● **AIM OF THE EXERCISE**
Which lines of the entries below hold the word "Store"? Report each of them.

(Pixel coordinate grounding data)
■ ■ ■ ■ ■ ■ ■

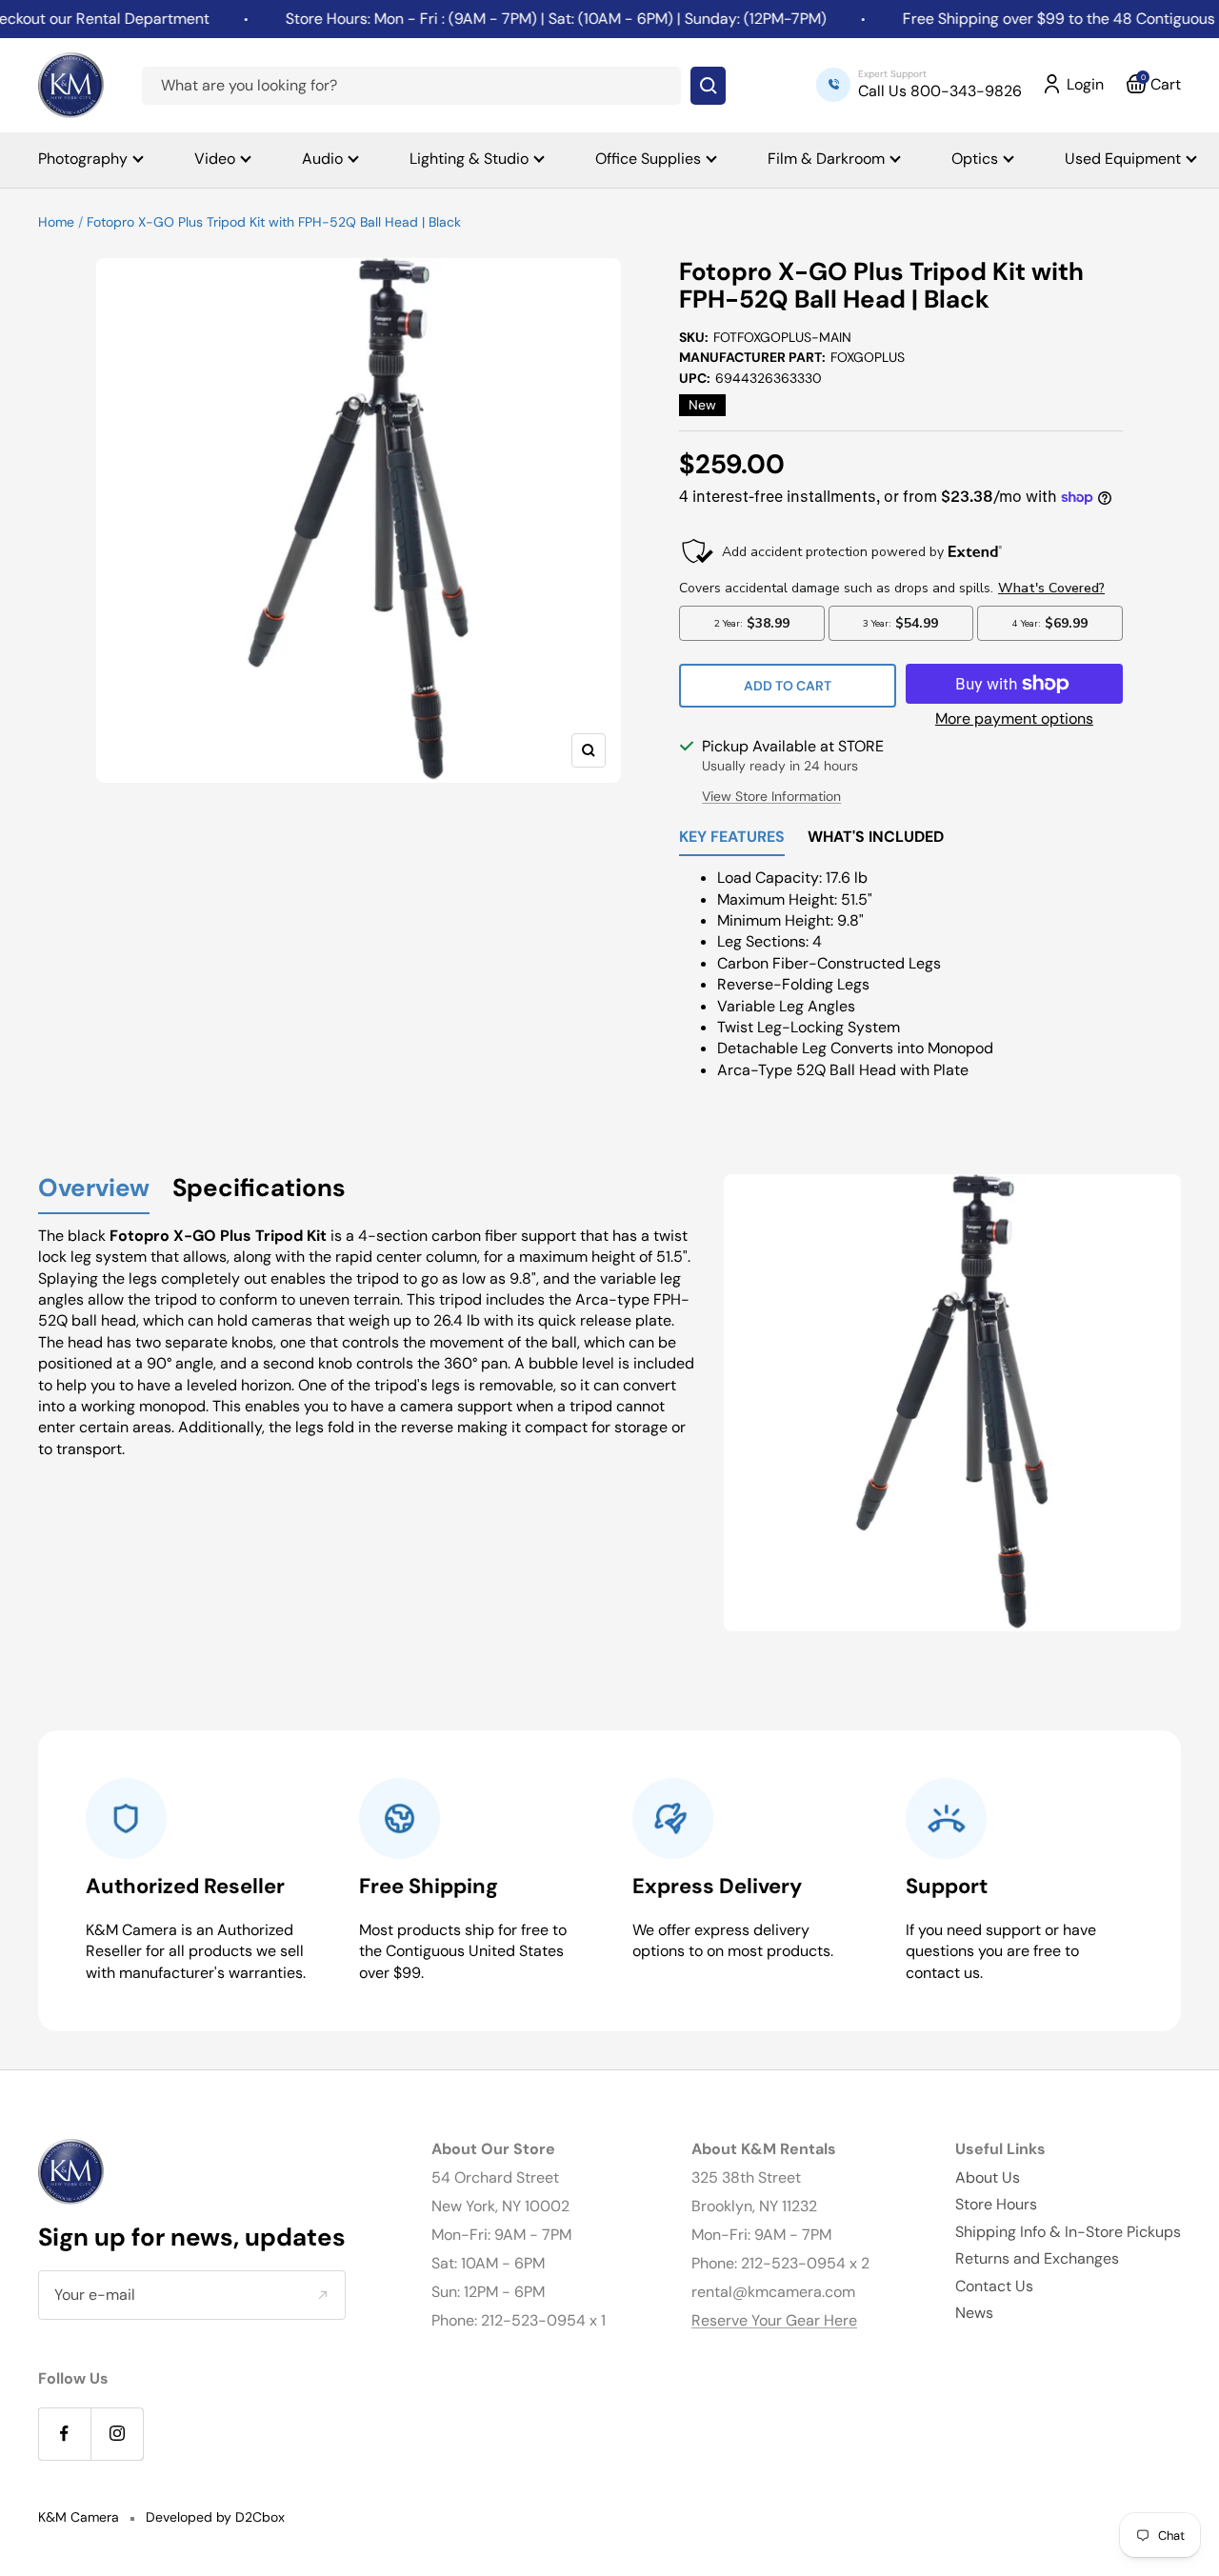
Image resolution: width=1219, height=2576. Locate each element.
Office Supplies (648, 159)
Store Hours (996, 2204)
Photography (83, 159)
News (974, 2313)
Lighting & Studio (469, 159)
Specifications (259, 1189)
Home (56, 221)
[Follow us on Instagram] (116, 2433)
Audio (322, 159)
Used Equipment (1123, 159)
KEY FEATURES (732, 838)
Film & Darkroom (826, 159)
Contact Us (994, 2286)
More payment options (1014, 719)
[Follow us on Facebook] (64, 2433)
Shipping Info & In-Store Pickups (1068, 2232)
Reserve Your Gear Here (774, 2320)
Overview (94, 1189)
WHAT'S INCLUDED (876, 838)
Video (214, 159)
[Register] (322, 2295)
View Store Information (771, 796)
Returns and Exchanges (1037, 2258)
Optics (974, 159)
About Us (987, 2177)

■ ■ ■ ■ ■ ■ ■

● **RESPONSE AREA**
Store Hours (996, 2204)
Shipping Info & In-Store Pickups (1068, 2232)
View Store Information (771, 796)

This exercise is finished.